2. Ibnu Abbas mengatakan, “Manusia dinamakan insaan, karena dia diberi nasehat dan
wasiat serta peringatan, namun dia lupa. Maksud Ibnu Abbas radhiyallahu ‘anhu adalah Adam ‘alaihissalam
dan Hawa ‘alaihassalam. Hal ini
diambil dari Surat Thaha: 115, Allah Ta’ala
berfirman (artinya), “Dan sesungguhnya
telah Kami perintahkan kepada Adam dahulu, maka ia lupa (akan perintah itu),
dan tidak Kami dapati padanya kemauan yang kuat.” Wasiat ini diantaranya
adalah, “Jangan memakan buah dari sebuah pohon yang dilarang, dan jangan kamu
ikuti Iblis karena dia adalah musuh.” Karena kakek kita lupa, maka kita juga
mendapatkan tabiat pelupa. Nabi Adam bersalah, maka anak-cucunya juga berbuat
kesalahan. Maka ada pepatah yang mengatakan, Anak yang menyerupai ayahnya,
maka jangan salahkan ayahnya, maka dalam pepatah jawa dinyatakan, “Siapa
dahulu Bapaknya?”
B. Keutamaan Tiga
Ayat Terakhir Surat Al-Baqarah (Q.S Al-Baqarah: 284-286)
Sebagian ulama
menyatakan dua ayat terakhir, akan tetapi mayoritas menyatakan tiga ayat
terakhirlah yang memiliki keutamaan.
Marilah kita simak
hadits Berikut ini:
1. Melalui jalan Sahabat Ibnu Abbas
Radhiyallahu ‘anhuma, beliau
menyatakan, “Ketika Malaikat Jibril ‘alaihisallam
duduk di samping Nabi Muhammad Shalallahu
‘alaihi wasallam, tiba-tiba mereka mendengar suara yang sangat keras dari
arah atas. Kemudian Malaikat Jibril mengangkat pandangannya ke atas dan
berkata, ‘ini adalah pintu dari langit
yang dibuka hari ini dan belum pernah dibuka sekalipun kecuali hari ini,’

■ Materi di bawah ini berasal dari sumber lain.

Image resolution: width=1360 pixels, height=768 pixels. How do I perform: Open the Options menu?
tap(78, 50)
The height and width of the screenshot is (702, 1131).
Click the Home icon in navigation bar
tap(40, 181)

lalu turun dari pintu itu Malaikat dan Jibril mengatakan, “ini adalah malaikat yang hari ini turun, dan belum pernah sekalipun ia
turun ke bumi ini kecuali hari ini.” Lalu malaikat itu mendatangi Nabi
Muhammad Shalallahu ‘alaihi wasallam
dan mendatangi Beliau serta berkata, “Kabar
gembira dengan dua cahaya, dua cahaya itu diberikan padamu yang belum pernah
diberikan seorang nabi pun sebelummu, yaitu: Surat Al-Faatihaah, yang kedua
adalah ayat ini (Q.S Al-Baqarah: 284-286)” (H.R Sahih Muslim).

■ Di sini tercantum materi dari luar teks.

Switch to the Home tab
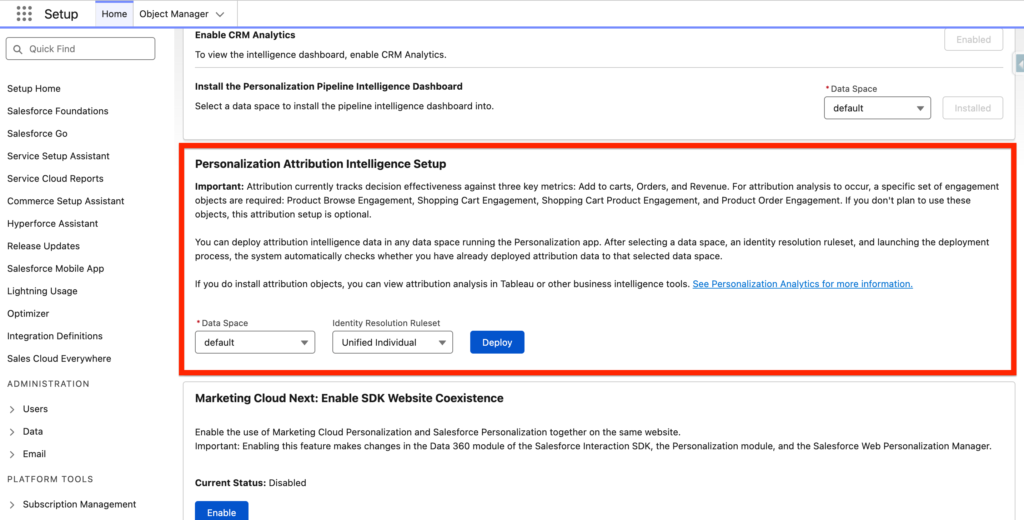Viewport: 1024px width, 520px height. [x=115, y=14]
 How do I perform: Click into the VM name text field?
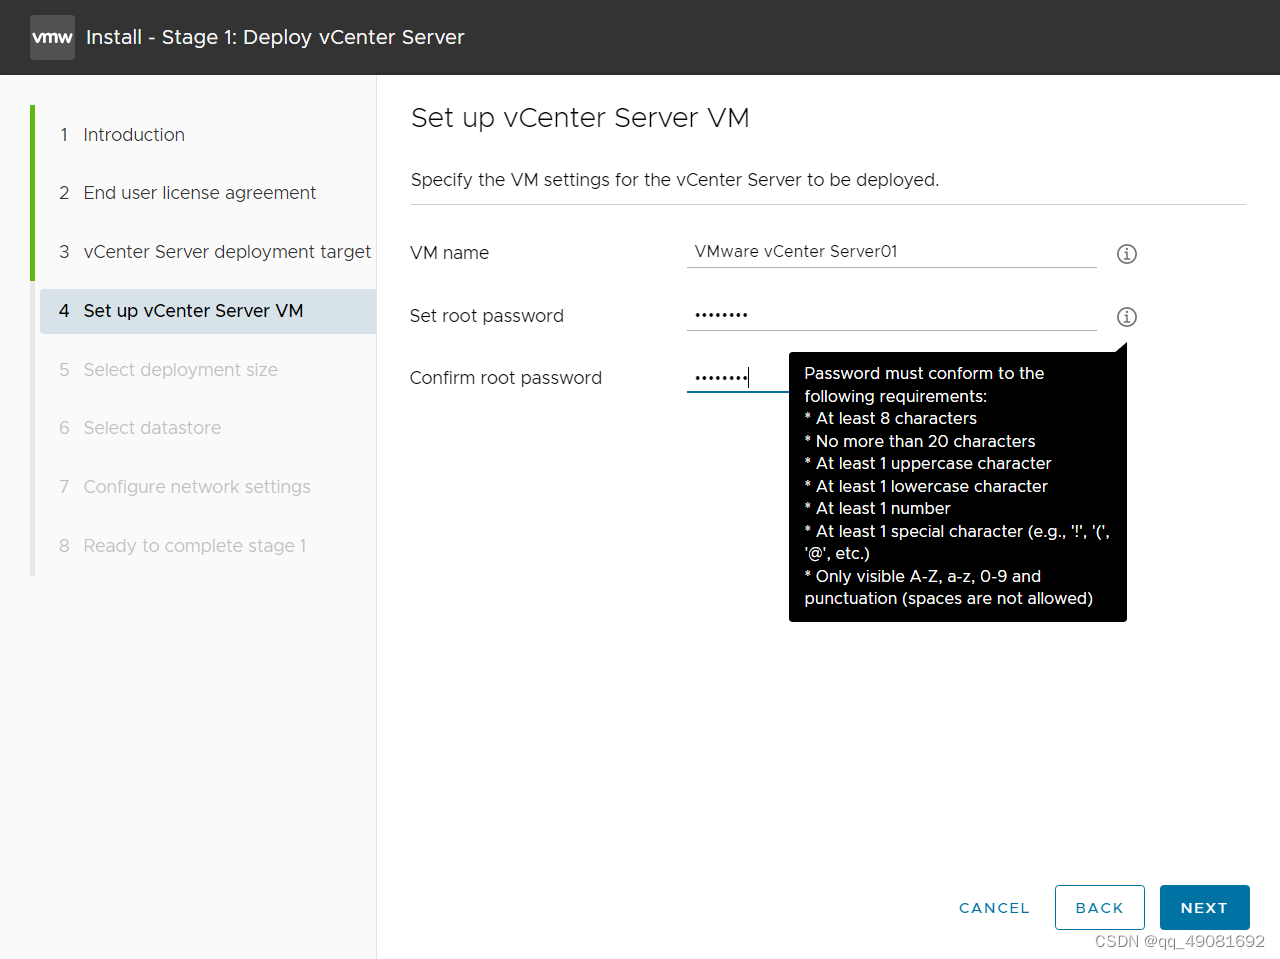click(x=890, y=252)
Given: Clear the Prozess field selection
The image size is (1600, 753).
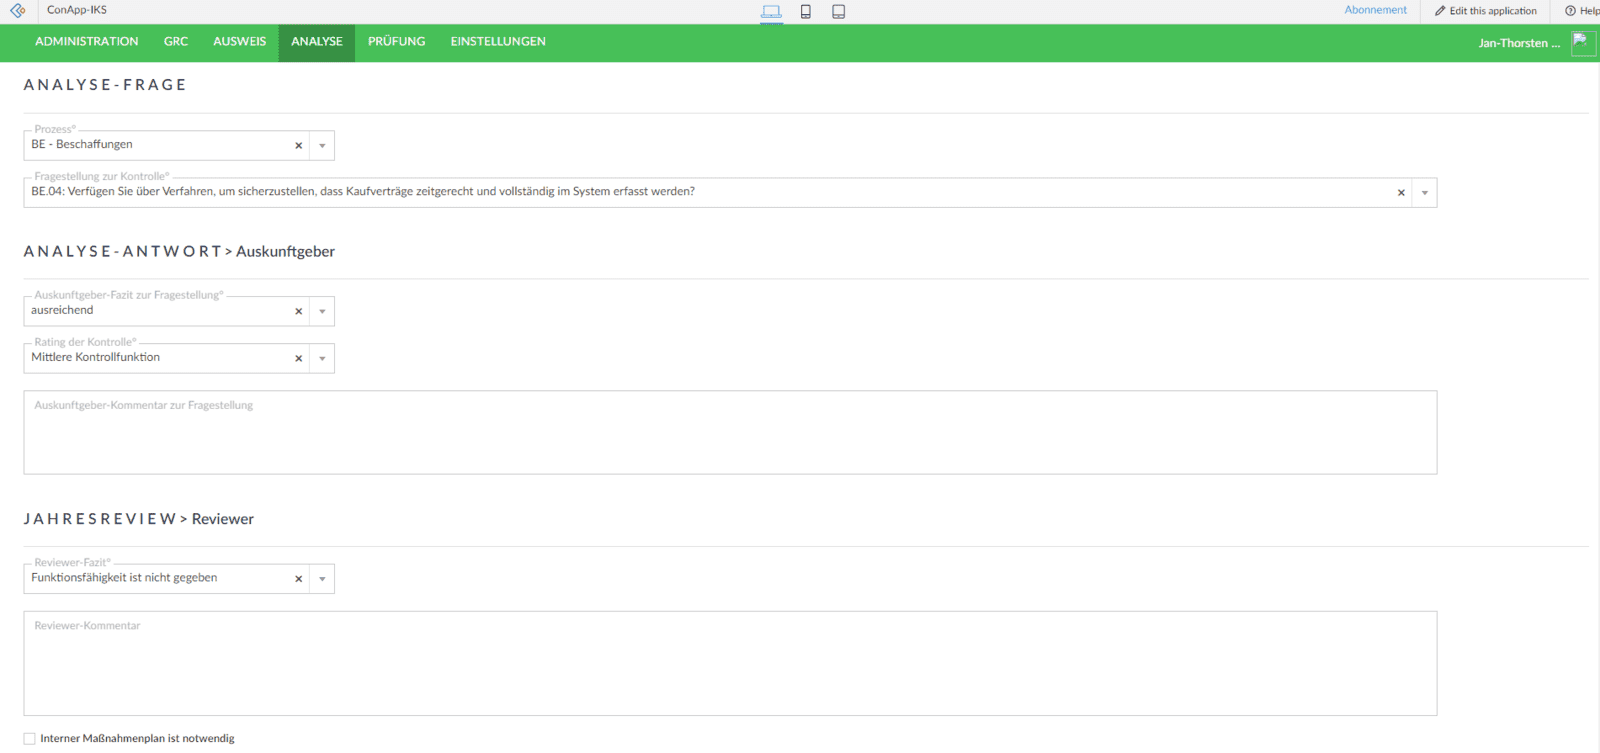Looking at the screenshot, I should click(x=298, y=146).
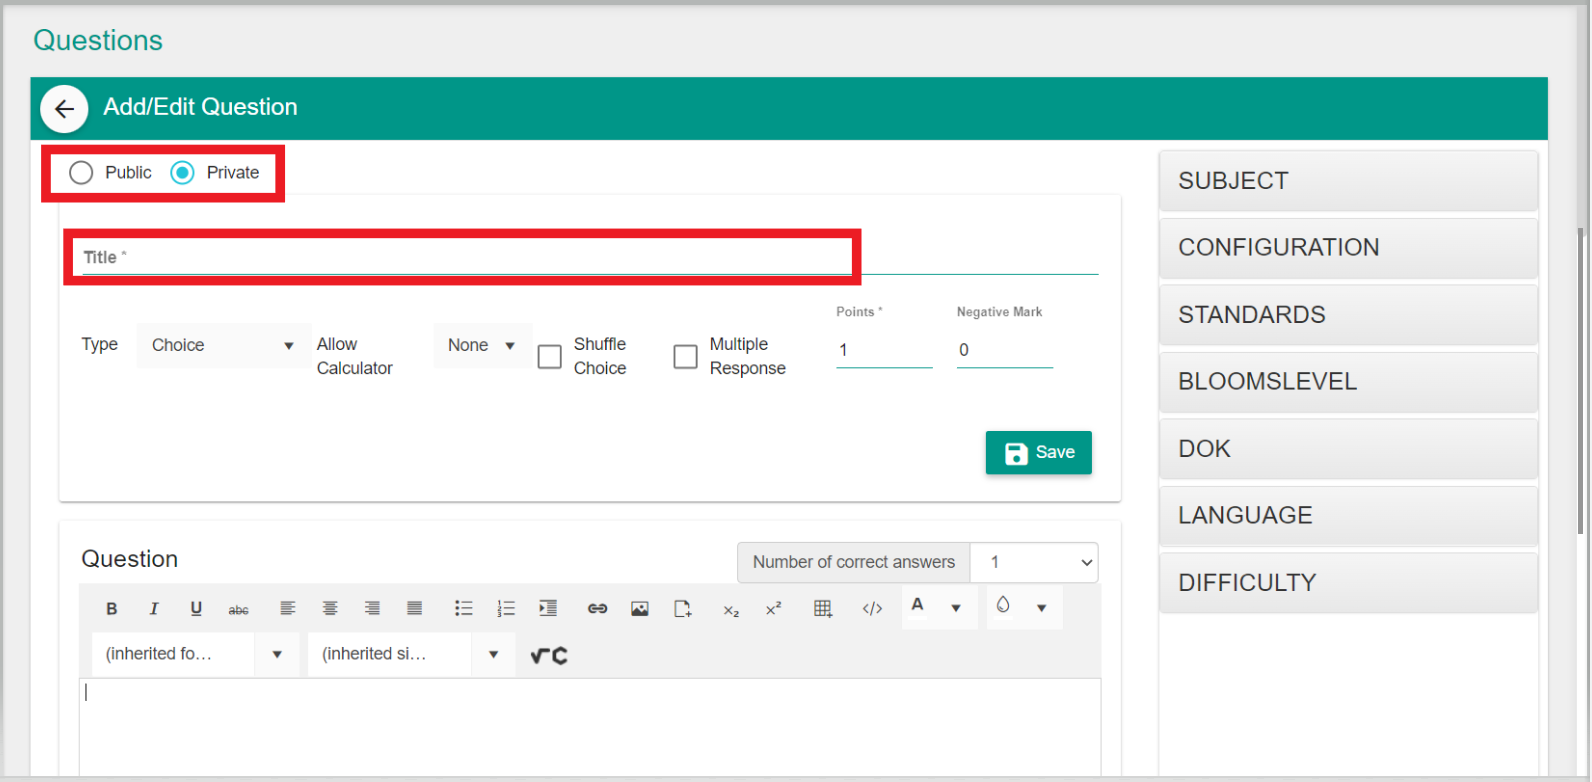1592x782 pixels.
Task: Insert a numbered list
Action: point(506,609)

2. Dari Hadits Riayat At-Tirmidzi rahimahullah Ta’ala (disahihkan oleh
Syaikh Al-Albaniy rahimahullah Ta’ala)
dari Sahabat Nu’man ibn Basyir radhiyallahu
‘anhu menyatakan baha, Nabi Muhammad Shalallahu
‘alaihi wasallam bersabda, “Sesungguhnya
Allah telah menuliskan tulisan sebelum menciptakan langit dan bumi 2.000 tahun.
Dimana dari tulisan itu yang turun adalah 2 ayat penutup dari Q.S Al-Baqarah.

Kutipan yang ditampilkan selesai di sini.